Personal information
- Nationality: American
- Born: February 21, 1971 (age 55) Denver, Colorado
- Height: 5 ft 10 in (1.78 m)
- Weight: 190 lb (86.2 kg)

Sport
- Country: United States
- Sport: Paralympic Alpine skiing

Medal record
Representing United States
Paralympic Alpine Skiing
US National Championships
| Gold medal – first place | 2012 Aspen CO | Downhill standing |
| Gold medal – first place | 2012 Aspen CO | Super Giant Slalom Standing |
| Bronze medal – third place | 2012 Waterville Valley NH | Giant Slalom Standing |
| Silver medal – second place | 2013 Winter Park CO | Super Giant Slalom Standing |

= Jonathan Lujan =

American Paralympic alpine skier

Jonathan Lujan (born February 21, 1971) is a Paralympic alpine skier from the United States.

Lujan grew up in Littleton, Colorado before joining the United States Marine Corps in 1993 and was honorable discharged in 1997, where he returned to Colorado to become more active in parenting his young daughter Emily. After the attacks of September 11, 2001, he re-enlisted in the Marine Corps and was subsequently deployed to Kuwait in support of Operation Iraqi Freedom.
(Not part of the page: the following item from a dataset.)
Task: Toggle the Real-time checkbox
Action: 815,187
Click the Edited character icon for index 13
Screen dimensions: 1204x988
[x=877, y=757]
During the initial ground war Lujan was injured while riding in the rear of a vehicle and suffered two ruptured discs in his lower back. Complications from the surgery resulted in paralysis of his lower legs. He was medically retired from the Marine Corps in 2006 due to those injuries.

In 2008 Lujan attended the National Disabled Veterans Winter Sports Clinic where he was introduced to ski racing by a ski coach named Scott Olson.
He spent the next 3 years skiing part-time for the National Sports Center for the Disabled in Winter Park, Colorado. Realizing that if he wanted to be more competitive he needed to ski full-time, in 2011 Lujan quit his job and moved to Aspen, Colorado to ski for the Aspen Valley Ski and Snowboard Club (AVSC). In his first year racing full-time Lujan won two National Championship titles in Downhill and Super Giant Slalom on his home hill in Aspen.

He also was the bronze medalist in US Nationals in Giant Slalom and also took home another gold and two silvers at NORAM races.

In 2012 he was named to the 2012–2013 US Paralympic National B Team and also competed at the 2013 World Championships in La Molina, Spain.

Lujan was the Runner up for the 2012–2103 Super Giant Slalom National Championship, and took home two more silver medals in NORAM competitions in North America.

Lujan was named to the 2013–2014 US Paralympic National B Team, and was a member of the 2014 Winter Paralympics US alpine skiing team. Lujan also writes a blogs about his experiences as a professional athlete on the Team USA website as a winter athlete. Lujan is represented by Heather Novikis of Octagon Action Sports.